Pratiques narratives pour la formation
Francesca Pulvirenti (sous la direction de)
M@gm@ vol.3 n.3 Juillet-Septembre 2005
L'AUTOBIOGRAFIA: UNO STRUMENTO DI FORMAZIONE
Franco Cambi
cambi@unifi.it
Professore ordinario di Pedagogia
generale presso l'Università degli Studi di Firenze; Membro
del Consiglio Direttivo dell’IRRSAE-Toscana dal 1997; Presidente
dell'IRRE-Toscana; da più di dieci anni fa parte del Consiglio
Direttivo del CIRSE; dirige l’UNELG-Toscana; dal 1998 dirige
“Studi sulla formazione”; Direttore scientifico dell'Archivio
della pedagogia italiana del Novecento; dirige collane editoriali
presso varie case editrici, fra le quali “Le Lettere” di Firenze,
“La Nuova Italia” di Milano, “Carocci” di Roma, “Unicopli”

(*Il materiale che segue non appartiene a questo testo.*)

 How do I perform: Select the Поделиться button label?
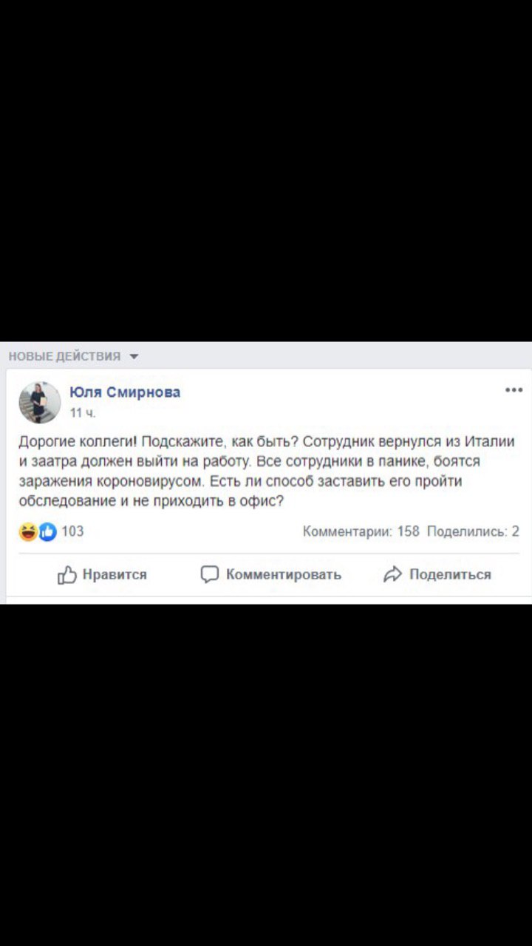450,574
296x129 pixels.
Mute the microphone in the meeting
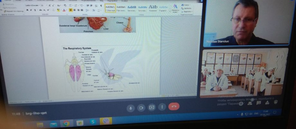130,108
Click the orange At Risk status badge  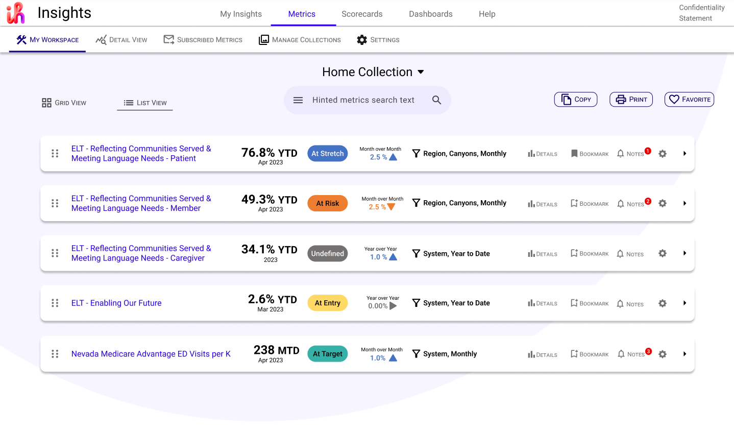point(327,203)
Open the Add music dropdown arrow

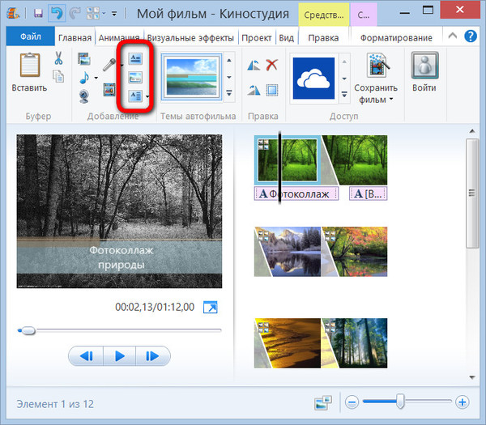[96, 78]
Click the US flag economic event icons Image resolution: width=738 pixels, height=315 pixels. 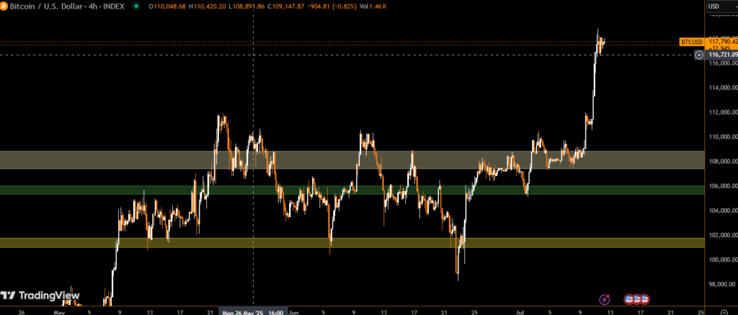click(x=636, y=298)
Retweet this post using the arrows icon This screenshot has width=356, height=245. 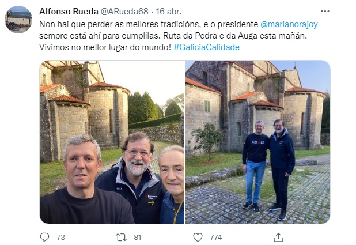[x=121, y=238]
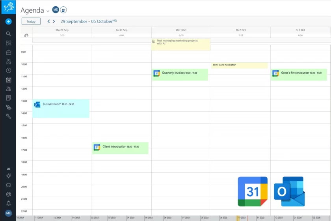
Task: Click the blue plus add button in sidebar
Action: pos(8,22)

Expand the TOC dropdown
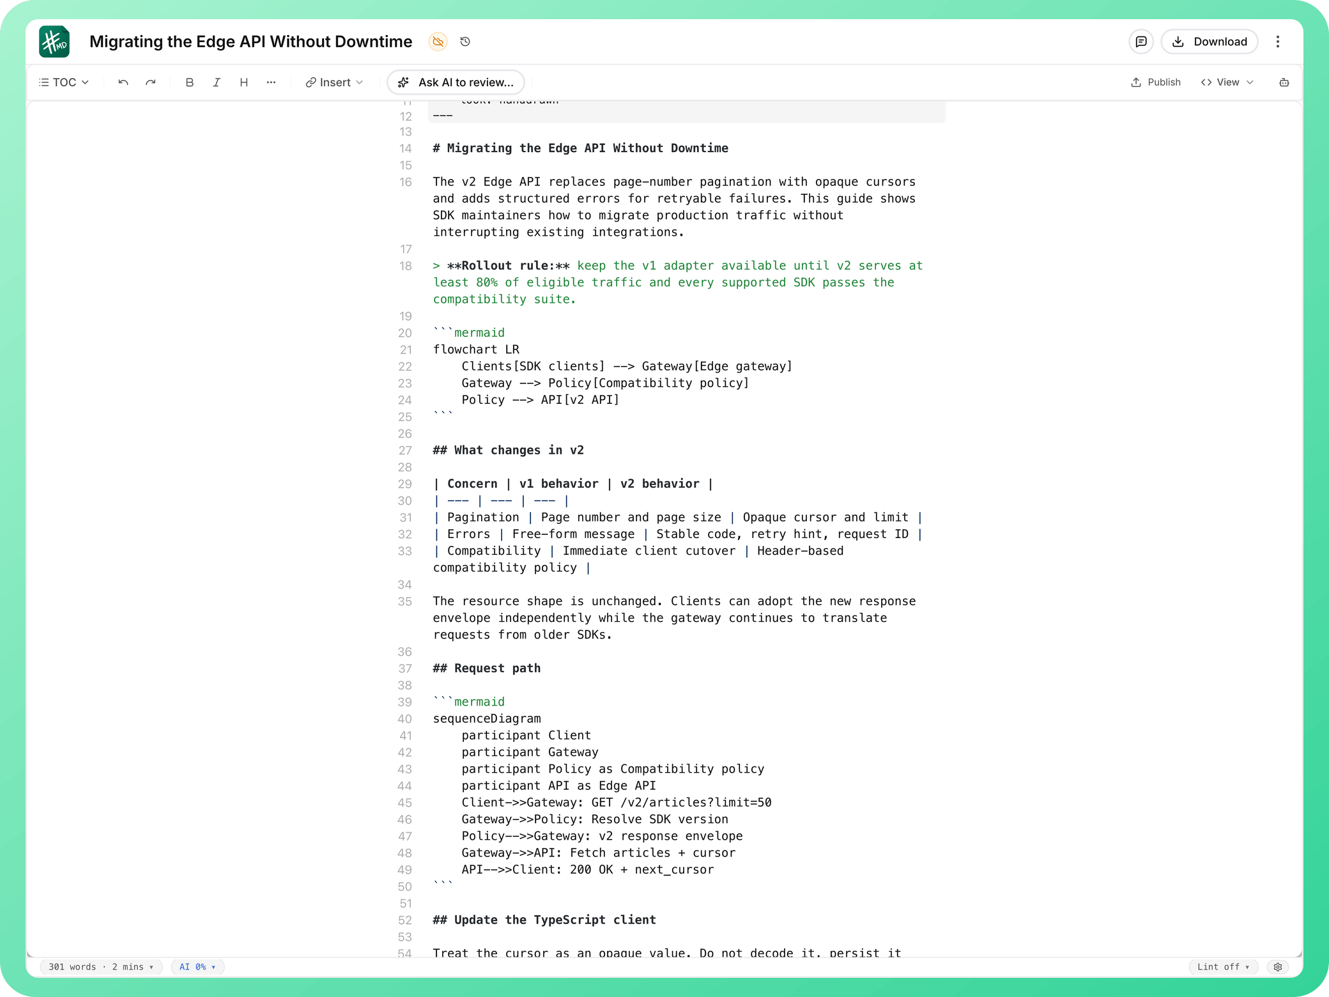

di Milano; si è occupato di pedagogia e storia della pedagogia,
di letteratura per l'infanzia e di studi filosofici; tra le
sue opere più recenti si ricordano (a cura di) "La progettazione
curricolare nella scuola contemporanea" (Roma, Carocci, 2001),
"L’autobiografia come metodo formativo" (Roma-Bari, Laterza,
2002), "Formare alla complessità" (con M. Callari Galli e
M. Ceruti, Roma, Carocci, 2003).
1. LE PROFESSIONI
EDUCATIVE: RIFLESSIVITÀ E AUTOCOSCIENZA
L’educare, al di là del suo significato tradizionale (ed etimologico)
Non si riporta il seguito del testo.